Di la media vuelta y le restregué la espalda a mi proyecto de letras. Otro error: dejé que lo personal se interpusiera en lo profesional.

—¡Si vas para la chingada, llévate a la gorda que tengo por esposa!

El grito venía del otro lado de la calle: un señor con overol, barba crecida y su pelona brillando a sol. De sólo ver su calva me daba más calor. Se estaba asando de la azotea.

—¿Qué? —Le respondí con molestia en la voz.

—¡Qué antes que te vayas a la chingada te lleves a la fofa de mi vieja! Espero que no me la regreses por culera. Porque de chingadas a chingadas, mi vieja ya está bien chingada.

Sonreí. Era la primera sonrisa que tenía en el día. Por tal motivo no dudé en ir hacia él. Fue como un imán. La risa me magnetizó hacia el calvo.

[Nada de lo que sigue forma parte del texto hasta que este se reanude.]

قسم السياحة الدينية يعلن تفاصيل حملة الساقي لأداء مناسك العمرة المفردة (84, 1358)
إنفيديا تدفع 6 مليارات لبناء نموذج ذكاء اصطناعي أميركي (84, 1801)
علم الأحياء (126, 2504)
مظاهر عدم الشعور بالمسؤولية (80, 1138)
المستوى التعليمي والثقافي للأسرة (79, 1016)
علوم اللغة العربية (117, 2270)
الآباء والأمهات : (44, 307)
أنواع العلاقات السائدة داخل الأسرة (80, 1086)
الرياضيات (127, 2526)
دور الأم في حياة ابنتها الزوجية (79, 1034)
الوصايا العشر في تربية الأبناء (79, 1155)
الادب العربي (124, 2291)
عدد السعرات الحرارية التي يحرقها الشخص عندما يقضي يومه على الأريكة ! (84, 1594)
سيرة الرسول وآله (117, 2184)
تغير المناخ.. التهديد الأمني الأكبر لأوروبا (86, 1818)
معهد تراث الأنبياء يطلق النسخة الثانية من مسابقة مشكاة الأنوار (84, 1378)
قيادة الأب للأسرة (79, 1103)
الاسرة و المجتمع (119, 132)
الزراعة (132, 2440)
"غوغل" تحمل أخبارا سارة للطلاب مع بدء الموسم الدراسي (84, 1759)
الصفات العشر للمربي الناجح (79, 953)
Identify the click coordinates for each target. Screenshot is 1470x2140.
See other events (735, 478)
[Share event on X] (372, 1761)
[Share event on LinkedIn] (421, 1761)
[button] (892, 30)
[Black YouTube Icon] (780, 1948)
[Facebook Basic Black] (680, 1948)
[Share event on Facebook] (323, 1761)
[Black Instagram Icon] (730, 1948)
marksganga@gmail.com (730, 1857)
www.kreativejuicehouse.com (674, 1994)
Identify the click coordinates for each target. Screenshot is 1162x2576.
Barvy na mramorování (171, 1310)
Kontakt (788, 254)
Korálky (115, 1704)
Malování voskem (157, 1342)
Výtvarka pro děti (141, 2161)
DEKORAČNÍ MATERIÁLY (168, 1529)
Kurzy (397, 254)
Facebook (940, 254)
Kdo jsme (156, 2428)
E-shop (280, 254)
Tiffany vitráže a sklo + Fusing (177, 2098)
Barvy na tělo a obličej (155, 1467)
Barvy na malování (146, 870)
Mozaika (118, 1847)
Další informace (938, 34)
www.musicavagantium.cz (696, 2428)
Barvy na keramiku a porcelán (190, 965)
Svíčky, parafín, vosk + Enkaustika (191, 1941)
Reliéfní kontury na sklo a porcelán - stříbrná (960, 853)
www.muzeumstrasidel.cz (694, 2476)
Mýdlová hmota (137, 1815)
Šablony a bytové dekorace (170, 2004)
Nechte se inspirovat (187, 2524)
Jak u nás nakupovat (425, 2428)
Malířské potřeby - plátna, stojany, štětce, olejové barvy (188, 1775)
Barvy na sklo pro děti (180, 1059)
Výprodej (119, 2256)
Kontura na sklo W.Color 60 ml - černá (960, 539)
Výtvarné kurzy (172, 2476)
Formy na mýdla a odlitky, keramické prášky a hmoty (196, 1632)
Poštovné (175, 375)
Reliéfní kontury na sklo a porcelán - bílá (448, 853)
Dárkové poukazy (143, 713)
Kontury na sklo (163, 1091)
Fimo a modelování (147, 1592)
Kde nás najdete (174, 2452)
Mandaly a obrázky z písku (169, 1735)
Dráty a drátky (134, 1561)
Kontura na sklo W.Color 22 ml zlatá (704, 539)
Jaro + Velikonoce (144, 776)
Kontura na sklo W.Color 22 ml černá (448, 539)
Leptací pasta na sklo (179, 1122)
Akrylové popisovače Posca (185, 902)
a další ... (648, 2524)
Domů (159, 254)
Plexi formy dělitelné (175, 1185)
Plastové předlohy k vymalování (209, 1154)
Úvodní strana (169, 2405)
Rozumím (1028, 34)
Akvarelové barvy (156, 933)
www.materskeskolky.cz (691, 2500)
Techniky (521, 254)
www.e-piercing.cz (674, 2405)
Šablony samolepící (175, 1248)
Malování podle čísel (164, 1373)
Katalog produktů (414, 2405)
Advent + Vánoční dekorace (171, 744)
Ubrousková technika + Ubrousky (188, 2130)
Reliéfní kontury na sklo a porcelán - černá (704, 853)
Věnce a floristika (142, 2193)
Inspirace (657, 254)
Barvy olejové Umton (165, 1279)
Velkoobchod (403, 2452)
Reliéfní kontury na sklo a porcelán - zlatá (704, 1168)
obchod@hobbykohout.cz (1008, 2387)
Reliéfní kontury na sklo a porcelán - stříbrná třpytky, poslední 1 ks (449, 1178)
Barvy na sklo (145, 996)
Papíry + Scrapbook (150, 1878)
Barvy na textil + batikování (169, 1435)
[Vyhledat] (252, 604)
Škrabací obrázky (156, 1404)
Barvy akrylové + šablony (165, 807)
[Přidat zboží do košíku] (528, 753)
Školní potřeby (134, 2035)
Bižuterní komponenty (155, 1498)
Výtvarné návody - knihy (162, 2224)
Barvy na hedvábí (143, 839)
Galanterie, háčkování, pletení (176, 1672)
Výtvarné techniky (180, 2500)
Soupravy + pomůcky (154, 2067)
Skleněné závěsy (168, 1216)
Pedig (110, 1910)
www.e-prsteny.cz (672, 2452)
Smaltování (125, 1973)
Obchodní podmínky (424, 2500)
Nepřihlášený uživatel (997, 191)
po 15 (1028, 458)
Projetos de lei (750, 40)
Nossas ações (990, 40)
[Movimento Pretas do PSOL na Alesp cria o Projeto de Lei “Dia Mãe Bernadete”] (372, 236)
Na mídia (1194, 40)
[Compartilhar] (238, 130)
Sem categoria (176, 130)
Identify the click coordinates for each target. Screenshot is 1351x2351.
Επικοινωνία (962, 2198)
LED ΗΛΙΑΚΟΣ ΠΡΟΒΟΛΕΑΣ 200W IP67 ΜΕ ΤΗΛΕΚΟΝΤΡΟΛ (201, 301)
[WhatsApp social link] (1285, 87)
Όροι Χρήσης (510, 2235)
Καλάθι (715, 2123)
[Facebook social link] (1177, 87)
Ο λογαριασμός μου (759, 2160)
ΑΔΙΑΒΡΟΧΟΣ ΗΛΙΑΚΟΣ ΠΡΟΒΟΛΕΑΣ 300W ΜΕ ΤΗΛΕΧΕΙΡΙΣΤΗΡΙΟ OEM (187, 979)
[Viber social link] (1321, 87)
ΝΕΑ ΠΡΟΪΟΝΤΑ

—No tengo auto ni burro, y ni modo que la cargue —le dije mientras me paraba junto al viejo, que usaba una mano como visera para cubrirse de la tierra y el sol.

—Si quieres de las greñas, como cavernícola, pero sácamela de la casa.

Los dos nos reímos.

—¿Qué hacías ahí parado como nopal bajo al sol? ¿Quieres que te dé un derrame cerebral?

—No, venía a…bueno, se supone que estoy trabajando.

—¿Trabajando ahí paradote? Dime, hijo, ¿qué clase de trabajo tan estúpido es ese? —se me acercó, como si al tenerme al lado y mirarme con claridad pudiera adivinar mis verdaderas intenciones.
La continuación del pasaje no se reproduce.